• Work instructions:
Answer each question from the Arsames excerpt below, marking each answer with the matching letter.
(a) In which city is the band based?
(b) Which member is the only original one still in the band?
(c) What EP did the band release independently in 2006?

• Document excerpt:
========================================

Background information
- Origin: Mashhad, Iran
- Genres: Death metal; melodic death metal;
- Years active: 2002–present
- Members: Ali Madarshahi; Saeed Mokari; Soroush Kheradmand;
- Past members: Levik Yeremian; Morteza Shahrami; Saeed Shariat; Ahmad Tokalou; Hamed Azizi; Hamid Yousefi Faverani; Hamid Alizadeh; Ali Sanaei; Rouzbeh Zourchang;

= Arsames (band) =

Iranian death metal band

Arsames is an Iranian death metal band based in Mashhad. It was originally formed in 2002 by Ali Madarshahi. Arsames has had many lineup changes; vocalist and first drummer Ali Madarshahi is the only original member remaining. The band took their name from a king of the Persian empire during the Achaemenid dynasty, Arsames.

The band plays death metal despite this genre being illegal in Iran and, according to them, considered Satanic by the government.

==History==
Arsames was formed in 2002. They recorded their debut single "Adiposere" in 2005 in their home studio. In 2006, they independently released the EP Cyclopia.

========================================

• Dataset extract:
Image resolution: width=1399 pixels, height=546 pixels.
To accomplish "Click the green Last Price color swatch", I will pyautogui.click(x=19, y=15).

========================================

• Task response:
(a) Mashhad, Iran
(b) Ali Madarshahi
(c) Cyclopia